Even PDFs can be treated like this, for example, re-saving them uncompressed instead of passing them through preflate. This has the advantage of undoing all the other compressions too, for example, rle or lzw.

The same applies for zip, 7z, xz, etc. As long as nobody expect them to have a very specific size and hash, I don't mind to just reconstruct them without caring about bit-losslessness.

This wouldn't only work as a giant speed-up, it'd also allow to include a lot of previously incompatible stream types. Basically anything that can be reconstructed, including but not limited to zstd, lz4, lzx, lzma, lzma2, ppmd, lzw, etc.

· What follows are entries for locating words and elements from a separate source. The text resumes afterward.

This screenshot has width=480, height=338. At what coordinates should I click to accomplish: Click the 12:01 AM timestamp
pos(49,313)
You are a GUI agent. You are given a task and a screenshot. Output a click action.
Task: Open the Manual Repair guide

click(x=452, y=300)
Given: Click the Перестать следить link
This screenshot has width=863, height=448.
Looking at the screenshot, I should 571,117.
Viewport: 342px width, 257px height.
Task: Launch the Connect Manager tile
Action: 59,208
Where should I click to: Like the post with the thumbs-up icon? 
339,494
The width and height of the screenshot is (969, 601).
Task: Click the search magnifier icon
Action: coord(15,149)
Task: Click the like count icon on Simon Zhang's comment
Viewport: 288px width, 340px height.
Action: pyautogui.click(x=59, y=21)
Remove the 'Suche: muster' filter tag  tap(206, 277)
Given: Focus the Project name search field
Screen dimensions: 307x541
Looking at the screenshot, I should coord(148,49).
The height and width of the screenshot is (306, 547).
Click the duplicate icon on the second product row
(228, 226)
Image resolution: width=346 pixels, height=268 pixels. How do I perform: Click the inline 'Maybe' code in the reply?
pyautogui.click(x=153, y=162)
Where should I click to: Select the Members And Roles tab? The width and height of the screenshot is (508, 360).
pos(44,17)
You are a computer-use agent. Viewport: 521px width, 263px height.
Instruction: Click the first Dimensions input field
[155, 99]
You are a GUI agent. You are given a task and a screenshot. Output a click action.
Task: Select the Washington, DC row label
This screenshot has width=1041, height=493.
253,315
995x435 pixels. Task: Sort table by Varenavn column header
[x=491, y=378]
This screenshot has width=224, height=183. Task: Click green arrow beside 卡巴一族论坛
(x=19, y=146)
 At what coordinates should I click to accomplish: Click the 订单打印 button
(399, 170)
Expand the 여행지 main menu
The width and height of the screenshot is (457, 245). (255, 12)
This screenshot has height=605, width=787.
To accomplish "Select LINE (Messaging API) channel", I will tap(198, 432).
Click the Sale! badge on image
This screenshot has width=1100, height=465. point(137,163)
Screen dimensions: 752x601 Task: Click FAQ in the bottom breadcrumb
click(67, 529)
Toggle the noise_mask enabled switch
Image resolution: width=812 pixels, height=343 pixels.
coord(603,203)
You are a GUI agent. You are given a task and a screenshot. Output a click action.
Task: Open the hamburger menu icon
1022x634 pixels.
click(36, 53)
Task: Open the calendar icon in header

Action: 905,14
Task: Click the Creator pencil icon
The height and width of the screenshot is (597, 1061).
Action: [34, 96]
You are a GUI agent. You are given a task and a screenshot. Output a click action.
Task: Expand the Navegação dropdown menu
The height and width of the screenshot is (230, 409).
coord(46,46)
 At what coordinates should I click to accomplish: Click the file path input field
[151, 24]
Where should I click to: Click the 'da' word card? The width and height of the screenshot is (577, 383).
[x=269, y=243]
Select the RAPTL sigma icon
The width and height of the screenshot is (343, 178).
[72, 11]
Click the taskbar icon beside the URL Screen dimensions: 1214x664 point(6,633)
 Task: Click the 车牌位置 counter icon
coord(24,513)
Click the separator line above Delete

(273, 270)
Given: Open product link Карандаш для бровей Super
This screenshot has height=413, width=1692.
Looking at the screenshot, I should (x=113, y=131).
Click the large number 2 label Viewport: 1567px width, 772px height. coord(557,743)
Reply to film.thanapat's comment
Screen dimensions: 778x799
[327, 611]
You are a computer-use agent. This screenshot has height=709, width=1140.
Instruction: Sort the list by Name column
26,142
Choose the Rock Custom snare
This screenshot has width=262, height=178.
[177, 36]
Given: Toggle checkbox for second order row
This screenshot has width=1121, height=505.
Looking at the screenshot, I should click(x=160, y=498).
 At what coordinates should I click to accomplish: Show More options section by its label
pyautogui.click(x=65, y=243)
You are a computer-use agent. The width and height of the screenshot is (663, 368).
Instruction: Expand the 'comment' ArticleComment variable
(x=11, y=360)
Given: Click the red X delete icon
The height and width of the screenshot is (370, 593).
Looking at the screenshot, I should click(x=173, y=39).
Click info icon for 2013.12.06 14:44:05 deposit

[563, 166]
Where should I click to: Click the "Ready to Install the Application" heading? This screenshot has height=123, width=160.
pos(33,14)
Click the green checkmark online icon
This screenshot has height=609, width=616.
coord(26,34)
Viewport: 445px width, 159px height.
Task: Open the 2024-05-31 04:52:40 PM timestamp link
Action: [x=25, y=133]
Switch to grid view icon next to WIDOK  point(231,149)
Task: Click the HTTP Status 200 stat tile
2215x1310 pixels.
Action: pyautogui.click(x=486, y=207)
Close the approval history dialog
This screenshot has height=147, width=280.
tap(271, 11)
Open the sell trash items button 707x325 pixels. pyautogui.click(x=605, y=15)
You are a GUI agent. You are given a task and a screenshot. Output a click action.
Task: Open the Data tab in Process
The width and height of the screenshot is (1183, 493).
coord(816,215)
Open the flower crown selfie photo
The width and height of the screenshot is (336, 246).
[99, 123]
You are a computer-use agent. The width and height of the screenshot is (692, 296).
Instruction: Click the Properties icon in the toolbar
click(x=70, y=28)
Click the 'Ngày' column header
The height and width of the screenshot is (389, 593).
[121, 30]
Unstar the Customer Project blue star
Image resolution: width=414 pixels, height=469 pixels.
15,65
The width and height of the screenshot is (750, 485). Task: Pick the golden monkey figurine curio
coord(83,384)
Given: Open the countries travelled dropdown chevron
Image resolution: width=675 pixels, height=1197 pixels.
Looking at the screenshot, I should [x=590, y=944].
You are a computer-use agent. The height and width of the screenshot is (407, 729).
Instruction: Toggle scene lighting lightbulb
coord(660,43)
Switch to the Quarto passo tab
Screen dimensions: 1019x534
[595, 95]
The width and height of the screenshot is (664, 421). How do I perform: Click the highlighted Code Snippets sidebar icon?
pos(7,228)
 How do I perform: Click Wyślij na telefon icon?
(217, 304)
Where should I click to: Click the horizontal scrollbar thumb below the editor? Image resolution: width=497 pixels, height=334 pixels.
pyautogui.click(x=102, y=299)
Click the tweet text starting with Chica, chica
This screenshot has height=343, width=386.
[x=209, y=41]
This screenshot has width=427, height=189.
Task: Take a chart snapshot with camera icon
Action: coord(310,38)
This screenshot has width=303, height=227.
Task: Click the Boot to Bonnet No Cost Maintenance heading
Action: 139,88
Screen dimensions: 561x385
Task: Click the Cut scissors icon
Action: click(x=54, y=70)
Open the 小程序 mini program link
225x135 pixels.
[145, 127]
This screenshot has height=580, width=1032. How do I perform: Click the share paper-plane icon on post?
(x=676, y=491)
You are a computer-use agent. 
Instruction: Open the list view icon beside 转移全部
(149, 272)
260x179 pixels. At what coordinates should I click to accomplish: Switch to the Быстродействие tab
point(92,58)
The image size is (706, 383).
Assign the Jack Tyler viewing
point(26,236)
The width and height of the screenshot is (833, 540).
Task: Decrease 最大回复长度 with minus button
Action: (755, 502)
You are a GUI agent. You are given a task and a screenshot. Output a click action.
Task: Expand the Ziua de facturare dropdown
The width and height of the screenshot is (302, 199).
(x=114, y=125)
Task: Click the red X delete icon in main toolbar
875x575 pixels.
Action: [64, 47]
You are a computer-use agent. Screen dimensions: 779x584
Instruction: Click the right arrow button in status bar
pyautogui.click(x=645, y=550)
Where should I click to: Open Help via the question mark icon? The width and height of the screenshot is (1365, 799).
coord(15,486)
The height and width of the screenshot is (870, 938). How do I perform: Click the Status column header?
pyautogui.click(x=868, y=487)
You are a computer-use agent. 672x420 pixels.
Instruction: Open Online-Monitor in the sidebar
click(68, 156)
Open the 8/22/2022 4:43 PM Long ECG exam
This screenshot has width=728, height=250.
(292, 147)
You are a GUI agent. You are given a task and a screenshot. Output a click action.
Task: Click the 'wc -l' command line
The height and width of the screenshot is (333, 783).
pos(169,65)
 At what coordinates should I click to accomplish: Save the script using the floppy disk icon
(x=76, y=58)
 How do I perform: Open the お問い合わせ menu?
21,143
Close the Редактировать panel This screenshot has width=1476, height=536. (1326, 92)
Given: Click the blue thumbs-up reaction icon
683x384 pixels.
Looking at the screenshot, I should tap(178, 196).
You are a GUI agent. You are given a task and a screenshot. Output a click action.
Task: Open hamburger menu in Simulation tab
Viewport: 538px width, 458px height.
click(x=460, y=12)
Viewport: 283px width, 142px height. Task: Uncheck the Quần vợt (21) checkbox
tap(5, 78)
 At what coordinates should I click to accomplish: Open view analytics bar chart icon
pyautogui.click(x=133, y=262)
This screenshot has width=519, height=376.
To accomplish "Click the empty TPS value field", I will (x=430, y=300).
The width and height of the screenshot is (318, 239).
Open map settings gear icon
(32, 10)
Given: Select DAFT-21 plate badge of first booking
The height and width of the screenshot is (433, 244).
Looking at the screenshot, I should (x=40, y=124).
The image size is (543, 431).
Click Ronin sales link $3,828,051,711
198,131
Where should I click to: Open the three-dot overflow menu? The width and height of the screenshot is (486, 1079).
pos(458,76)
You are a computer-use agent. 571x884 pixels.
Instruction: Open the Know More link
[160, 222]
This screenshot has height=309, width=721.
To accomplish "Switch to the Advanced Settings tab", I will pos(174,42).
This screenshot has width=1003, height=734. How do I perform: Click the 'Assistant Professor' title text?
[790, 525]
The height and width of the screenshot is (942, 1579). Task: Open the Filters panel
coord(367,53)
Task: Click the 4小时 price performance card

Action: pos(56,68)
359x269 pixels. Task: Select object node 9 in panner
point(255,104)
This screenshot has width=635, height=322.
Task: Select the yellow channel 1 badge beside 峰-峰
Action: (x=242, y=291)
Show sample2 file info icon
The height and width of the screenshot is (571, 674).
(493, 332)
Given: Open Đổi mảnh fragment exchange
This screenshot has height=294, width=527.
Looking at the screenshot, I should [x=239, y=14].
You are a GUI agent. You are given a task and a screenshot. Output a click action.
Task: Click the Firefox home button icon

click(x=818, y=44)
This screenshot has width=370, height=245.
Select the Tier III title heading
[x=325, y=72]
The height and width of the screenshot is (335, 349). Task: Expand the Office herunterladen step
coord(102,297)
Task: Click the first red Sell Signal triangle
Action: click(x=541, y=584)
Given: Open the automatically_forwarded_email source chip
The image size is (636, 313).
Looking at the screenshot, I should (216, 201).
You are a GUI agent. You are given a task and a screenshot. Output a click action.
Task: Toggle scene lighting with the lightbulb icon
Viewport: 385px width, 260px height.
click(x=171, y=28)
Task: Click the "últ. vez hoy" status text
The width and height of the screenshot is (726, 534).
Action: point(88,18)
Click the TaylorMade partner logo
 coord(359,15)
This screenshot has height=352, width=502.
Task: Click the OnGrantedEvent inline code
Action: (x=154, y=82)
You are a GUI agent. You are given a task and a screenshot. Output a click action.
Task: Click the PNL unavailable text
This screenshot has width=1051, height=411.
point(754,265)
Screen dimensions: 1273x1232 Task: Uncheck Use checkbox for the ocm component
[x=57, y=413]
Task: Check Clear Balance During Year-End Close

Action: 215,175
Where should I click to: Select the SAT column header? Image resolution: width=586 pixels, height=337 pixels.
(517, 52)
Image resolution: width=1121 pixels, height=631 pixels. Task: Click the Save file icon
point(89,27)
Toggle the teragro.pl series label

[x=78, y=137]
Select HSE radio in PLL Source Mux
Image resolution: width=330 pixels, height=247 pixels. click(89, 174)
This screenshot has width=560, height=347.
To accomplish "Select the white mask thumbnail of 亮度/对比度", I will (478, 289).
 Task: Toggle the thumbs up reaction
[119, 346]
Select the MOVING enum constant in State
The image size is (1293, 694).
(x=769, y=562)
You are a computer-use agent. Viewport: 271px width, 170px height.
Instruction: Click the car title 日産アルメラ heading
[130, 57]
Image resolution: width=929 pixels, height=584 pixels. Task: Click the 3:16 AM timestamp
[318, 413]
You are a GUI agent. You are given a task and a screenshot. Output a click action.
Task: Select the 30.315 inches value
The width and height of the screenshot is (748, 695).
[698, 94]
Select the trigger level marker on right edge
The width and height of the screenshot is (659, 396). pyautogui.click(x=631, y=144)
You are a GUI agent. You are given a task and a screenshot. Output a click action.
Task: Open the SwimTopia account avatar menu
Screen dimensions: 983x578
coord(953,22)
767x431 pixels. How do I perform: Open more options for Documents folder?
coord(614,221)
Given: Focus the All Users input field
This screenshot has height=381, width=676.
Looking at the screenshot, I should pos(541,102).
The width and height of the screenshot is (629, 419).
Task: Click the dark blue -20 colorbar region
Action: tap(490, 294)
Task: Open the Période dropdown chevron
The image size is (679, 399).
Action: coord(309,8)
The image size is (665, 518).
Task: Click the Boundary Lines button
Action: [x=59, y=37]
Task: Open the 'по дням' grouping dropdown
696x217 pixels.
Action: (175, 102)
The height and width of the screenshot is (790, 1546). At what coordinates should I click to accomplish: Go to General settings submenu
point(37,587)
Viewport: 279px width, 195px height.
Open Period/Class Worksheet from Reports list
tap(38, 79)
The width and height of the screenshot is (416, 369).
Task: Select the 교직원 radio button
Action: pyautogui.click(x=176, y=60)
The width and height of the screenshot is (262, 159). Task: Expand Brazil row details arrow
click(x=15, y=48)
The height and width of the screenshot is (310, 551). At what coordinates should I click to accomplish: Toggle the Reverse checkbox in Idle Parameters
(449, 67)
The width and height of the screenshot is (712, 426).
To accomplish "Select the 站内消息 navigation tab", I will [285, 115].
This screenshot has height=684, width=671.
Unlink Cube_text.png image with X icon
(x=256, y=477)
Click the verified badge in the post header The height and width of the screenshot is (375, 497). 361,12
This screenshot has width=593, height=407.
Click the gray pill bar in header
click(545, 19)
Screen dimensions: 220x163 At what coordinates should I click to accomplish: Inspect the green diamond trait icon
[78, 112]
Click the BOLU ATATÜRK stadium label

And of course everything on the lower recursion levels.

Look at this little experiment to see just how much can a single extra algorithm (SZDD in this case) improve overall compression when it allows the final compressor to see through the lower levels:

Size Ratio To baseline Method
158.633.023 9,99 % 50,62 % Paq8pxd + razor
313.357.824 19,73 % 100,00 % Razor
313.390.310 19,73 % 100,01 % Precomp + razor
1.588.301.514 100,00 %   Original

Paq8pxd = v89 -s0   Precomp = -e -cn -intense -brute   Original = "Drivers" folder, an old fix-it-all for previous versions of Windows.